Can you imagine how it might have felt to think about recording, narrating or depicting places of importance or sentimentality before there were railroad tracks or engineered walls? It's tempting to think what cave paintings might tell. Despite there being nothing linear in this photo, it still has depth cues. Could one formalistically seek depth cues in ancient images? Let's not go there today.

Monday, July 6, 2009

depth cues

Seen flat, it might be a painting from the 1950s. When given a minimal depth cue, it might be sculpture from the late 1970s. Or a cookie sheet.

Sunday, July 5, 2009

when it rains, it pours

The current batch of perspectivists at UC Extension recently reverse-engineered some photos. Reverse engineering is the process of analyzing a subject system to create representations of the system at a higher level of abstraction. A photograph is a representation of the system of perspective construction. The camera uses a station point, line of sight and picture plane; it has a field of view and focuses along a line of sight. These geometric abstractions are common to both perspective and still photography. Our perspectivists located abstract components in the photographs and roughly sketched out plan versions of the scene the camera most likely faced.
Google SketchUp simulates the same kind of reverse engineering on photos to get them to merge their represented reality into the virtual reality of SketchUp. The programmers then had to find a way to make visible the abstract components WITHIN its 3D modeling software, since the software itself, being no more like sight than photography, is a representation of the system of perspective drawing. Looks a lot like the perspectivists' work!The whole process reminds me of staring at the rainy-day illustration on the Morton Salt container. A girl was holding an umbrella and a container of Morton Salt, which had the same illustration with a smaller girl, smaller container, with yet another illustration of a girl with an umbrella and an illustrated container.
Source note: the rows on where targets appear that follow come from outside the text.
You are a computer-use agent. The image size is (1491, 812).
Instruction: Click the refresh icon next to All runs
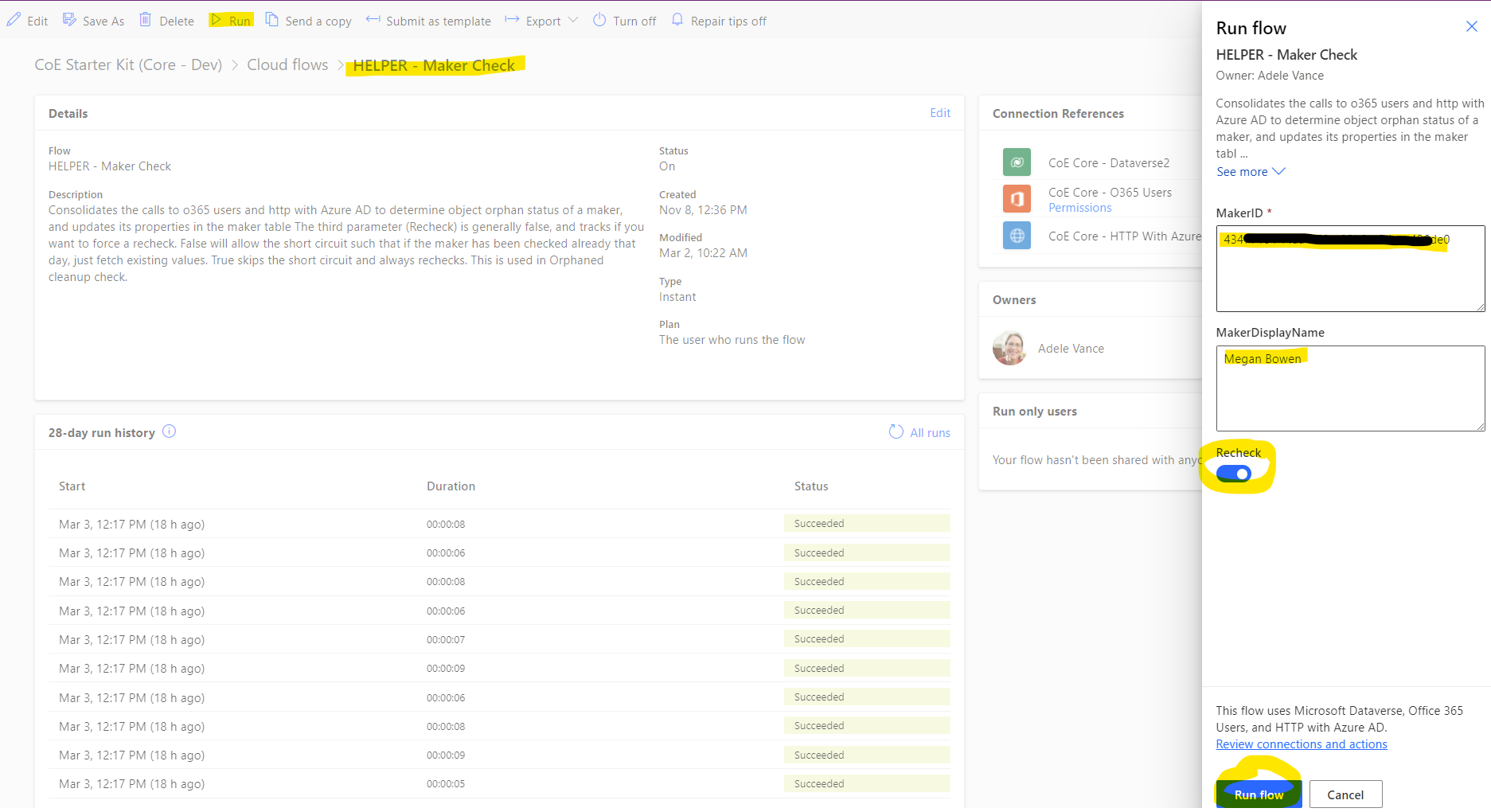pos(896,431)
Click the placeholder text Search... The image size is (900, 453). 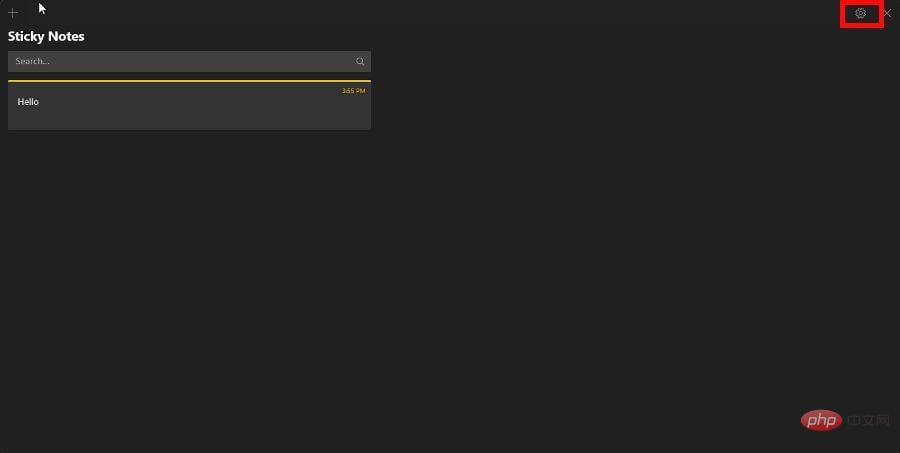tap(32, 61)
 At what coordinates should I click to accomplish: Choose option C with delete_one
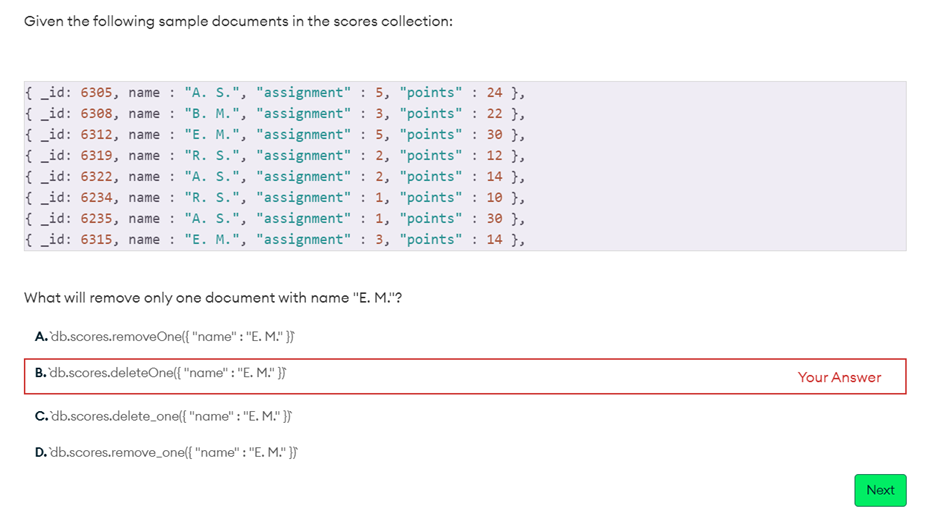coord(165,416)
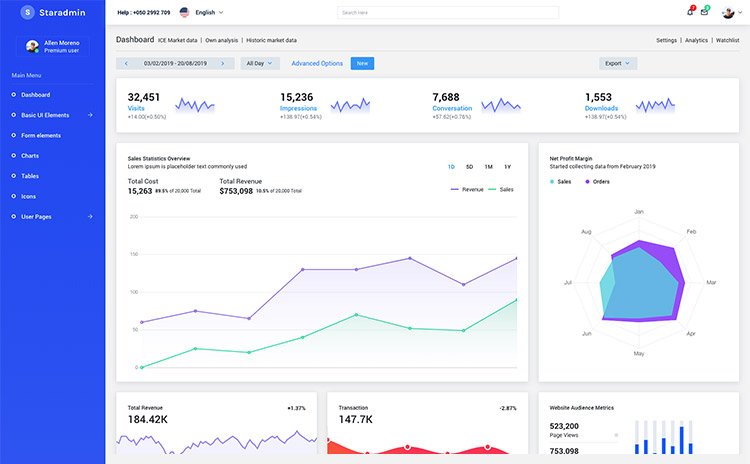The image size is (750, 464).
Task: Open the notifications bell icon
Action: point(690,12)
Or so I imagined.

Saturday, July 4, 2009

enduring British influence


Still seeing Turner everywhere. Even with Ray Charles singing America the Beautiful.

Friday, July 3, 2009

fresh, green, organic, unprocessed


Those were some of the keywords of a look-and-feel assignment for a retail food service client. The job was not to redesign the store (in-house designers would do that) but to create a visual from those keywords in an overall impression of the store. Vague direction, vague pictures. Fresh blood for the design crew. Happy job.

more on fog


How pleasant and mysterious it is to pull a perspective drawing out of charcoal-rubbed fog. For some reason, I had the presence of mind to document a few steps in this concept sketch for a Liz Claiborne retail interior. My favorite is the first one. Shoulda stopped there, although I like how the light firmed up in the third.

Wednesday, July 1, 2009

wetmosphere

2009 LHS webcam vs. 1845 Turner sunrise
Another blog hiatus over. In the morning I check the view from the East Bay hills to see how many layers to wear on a hike to the top. That great occupant of space so conveniently overlooked in linear perspective constructions, the atmosphere, had intervened between the distant ocean horizon and my avatar, the LHS webcam. A wee smudge of form whispered, "Turner, Turner, Turner." Was this another case of vaguely familiar geometry? A quick online search turned up J.M.W. Turner's 1845 Sunrise with Sea Monsters. Eerie.